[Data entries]
============

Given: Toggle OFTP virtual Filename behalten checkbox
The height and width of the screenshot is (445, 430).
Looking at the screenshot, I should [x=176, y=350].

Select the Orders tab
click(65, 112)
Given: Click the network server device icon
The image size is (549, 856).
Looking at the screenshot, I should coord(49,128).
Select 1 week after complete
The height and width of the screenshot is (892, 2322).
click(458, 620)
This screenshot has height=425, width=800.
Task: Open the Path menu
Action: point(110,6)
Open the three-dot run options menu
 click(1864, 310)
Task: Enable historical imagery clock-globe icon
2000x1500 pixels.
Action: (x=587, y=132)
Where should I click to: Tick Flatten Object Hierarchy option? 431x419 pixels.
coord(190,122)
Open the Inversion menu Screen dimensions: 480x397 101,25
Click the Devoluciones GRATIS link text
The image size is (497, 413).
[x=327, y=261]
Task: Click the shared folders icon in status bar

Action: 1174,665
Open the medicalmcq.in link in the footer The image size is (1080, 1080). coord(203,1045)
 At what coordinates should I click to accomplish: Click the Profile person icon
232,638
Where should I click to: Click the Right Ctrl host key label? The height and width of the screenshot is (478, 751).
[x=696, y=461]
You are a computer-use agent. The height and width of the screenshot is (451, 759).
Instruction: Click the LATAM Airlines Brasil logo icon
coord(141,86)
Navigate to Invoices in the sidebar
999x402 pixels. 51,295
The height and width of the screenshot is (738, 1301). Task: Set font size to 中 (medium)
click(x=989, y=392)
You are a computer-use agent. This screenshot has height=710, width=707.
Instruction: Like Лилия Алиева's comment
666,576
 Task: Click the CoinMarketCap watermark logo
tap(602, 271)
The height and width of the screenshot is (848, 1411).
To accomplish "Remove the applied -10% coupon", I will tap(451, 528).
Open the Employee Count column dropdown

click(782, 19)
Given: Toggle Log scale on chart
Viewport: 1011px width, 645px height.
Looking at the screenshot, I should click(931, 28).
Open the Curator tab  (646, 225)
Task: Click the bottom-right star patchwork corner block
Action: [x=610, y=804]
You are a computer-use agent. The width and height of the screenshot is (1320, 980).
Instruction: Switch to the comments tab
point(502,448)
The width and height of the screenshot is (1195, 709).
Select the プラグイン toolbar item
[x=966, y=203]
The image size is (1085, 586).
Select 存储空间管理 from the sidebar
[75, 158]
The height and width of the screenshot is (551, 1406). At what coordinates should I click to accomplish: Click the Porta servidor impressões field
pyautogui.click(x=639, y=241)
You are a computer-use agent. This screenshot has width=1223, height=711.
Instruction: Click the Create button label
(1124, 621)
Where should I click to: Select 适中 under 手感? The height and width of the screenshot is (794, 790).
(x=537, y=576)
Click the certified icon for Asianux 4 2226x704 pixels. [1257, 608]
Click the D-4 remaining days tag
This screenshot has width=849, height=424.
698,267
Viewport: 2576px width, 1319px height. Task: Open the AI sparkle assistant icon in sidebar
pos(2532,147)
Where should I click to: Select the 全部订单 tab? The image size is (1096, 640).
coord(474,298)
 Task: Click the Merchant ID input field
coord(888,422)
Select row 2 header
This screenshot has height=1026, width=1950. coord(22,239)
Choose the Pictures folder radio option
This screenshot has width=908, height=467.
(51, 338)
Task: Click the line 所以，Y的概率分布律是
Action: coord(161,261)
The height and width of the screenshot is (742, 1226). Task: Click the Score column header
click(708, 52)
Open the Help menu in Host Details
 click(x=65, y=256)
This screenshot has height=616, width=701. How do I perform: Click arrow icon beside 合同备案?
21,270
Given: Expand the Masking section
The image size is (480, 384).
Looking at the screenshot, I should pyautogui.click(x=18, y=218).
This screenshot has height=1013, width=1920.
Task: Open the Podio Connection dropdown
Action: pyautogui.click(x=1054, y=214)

============

Task instructions
Present every line of the data entries above as a JSON list of strings, one string per line, leaving out the blank lines.

Response to the task
[
  "Given: Toggle OFTP virtual Filename behalten checkbox",
  "The height and width of the screenshot is (445, 430).",
  "Looking at the screenshot, I should [x=176, y=350].",
  "Select the Orders tab",
  "click(65, 112)",
  "Given: Click the network server device icon",
  "The image size is (549, 856).",
  "Looking at the screenshot, I should coord(49,128).",
  "Select 1 week after complete",
  "The height and width of the screenshot is (892, 2322).",
  "click(458, 620)",
  "This screenshot has height=425, width=800.",
  "Task: Open the Path menu",
  "Action: point(110,6)",
  "Open the three-dot run options menu",
  " click(1864, 310)",
  "Task: Enable historical imagery clock-globe icon",
  "2000x1500 pixels.",
  "Action: (x=587, y=132)",
  "Where should I click to: Tick Flatten Object Hierarchy option? 431x419 pixels.",
  "coord(190,122)",
  "Open the Inversion menu Screen dimensions: 480x397 101,25",
  "Click the Devoluciones GRATIS link text",
  "The image size is (497, 413).",
  "[x=327, y=261]",
  "Task: Click the shared folders icon in status bar",
  "Action: 1174,665",
  "Open the medicalmcq.in link in the footer The image size is (1080, 1080). coord(203,1045)",
  " At what coordinates should I click to accomplish: Click the Profile person icon",
  "232,638",
  "Where should I click to: Click the Right Ctrl host key label? The height and width of the screenshot is (478, 751).",
  "[x=696, y=461]",
  "You are a computer-use agent. The height and width of the screenshot is (451, 759).",
  "Instruction: Click the LATAM Airlines Brasil logo icon",
  "coord(141,86)",
  "Navigate to Invoices in the sidebar",
  "999x402 pixels. 51,295",
  "The height and width of the screenshot is (738, 1301). Task: Set font size to 中 (medium)",
  "click(x=989, y=392)",
  "You are a computer-use agent. This screenshot has height=710, width=707.",
  "Instruction: Like Лилия Алиева's comment",
  "666,576",
  " Task: Click the CoinMarketCap watermark logo",
  "tap(602, 271)",
  "The height and width of the screenshot is (848, 1411).",
  "To accomplish \"Remove the applied -10% coupon\", I will tap(451, 528).",
  "Open the Employee Count column dropdown",
  "click(782, 19)",
  "Given: Toggle Log scale on chart",
  "Viewport: 1011px width, 645px height.",
  "Looking at the screenshot, I should click(931, 28).",
  "Open the Curator tab  (646, 225)",
  "Task: Click the bottom-right star patchwork corner block",
  "Action: [x=610, y=804]",
  "You are a computer-use agent. The width and height of the screenshot is (1320, 980).",
  "Instruction: Switch to the comments tab",
  "point(502,448)",
  "The width and height of the screenshot is (1195, 709).",
  "Select the プラグイン toolbar item",
  "[x=966, y=203]",
  "The image size is (1085, 586).",
  "Select 存储空间管理 from the sidebar",
  "[75, 158]",
  "The height and width of the screenshot is (551, 1406). At what coordinates should I click to accomplish: Click the Porta servidor impressões field",
  "pyautogui.click(x=639, y=241)",
  "You are a computer-use agent. This screenshot has width=1223, height=711.",
  "Instruction: Click the Create button label",
  "(1124, 621)",
  "Where should I click to: Select 适中 under 手感? The height and width of the screenshot is (794, 790).",
  "(x=537, y=576)",
  "Click the certified icon for Asianux 4 2226x704 pixels. [1257, 608]",
  "Click the D-4 remaining days tag",
  "This screenshot has width=849, height=424.",
  "698,267",
  "Viewport: 2576px width, 1319px height. Task: Open the AI sparkle assistant icon in sidebar",
  "pos(2532,147)",
  "Where should I click to: Select the 全部订单 tab? The image size is (1096, 640).",
  "coord(474,298)",
  " Task: Click the Merchant ID input field",
  "coord(888,422)",
  "Select row 2 header",
  "This screenshot has height=1026, width=1950. coord(22,239)",
  "Choose the Pictures folder radio option",
  "This screenshot has width=908, height=467.",
  "(51, 338)",
  "Task: Click the line 所以，Y的概率分布律是",
  "Action: coord(161,261)",
  "The height and width of the screenshot is (742, 1226). Task: Click the Score column header",
  "click(708, 52)",
  "Open the Help menu in Host Details",
  " click(x=65, y=256)",
  "This screenshot has height=616, width=701. How do I perform: Click arrow icon beside 合同备案?",
  "21,270",
  "Given: Expand the Masking section",
  "The image size is (480, 384).",
  "Looking at the screenshot, I should pyautogui.click(x=18, y=218).",
  "This screenshot has height=1013, width=1920.",
  "Task: Open the Podio Connection dropdown",
  "Action: pyautogui.click(x=1054, y=214)"
]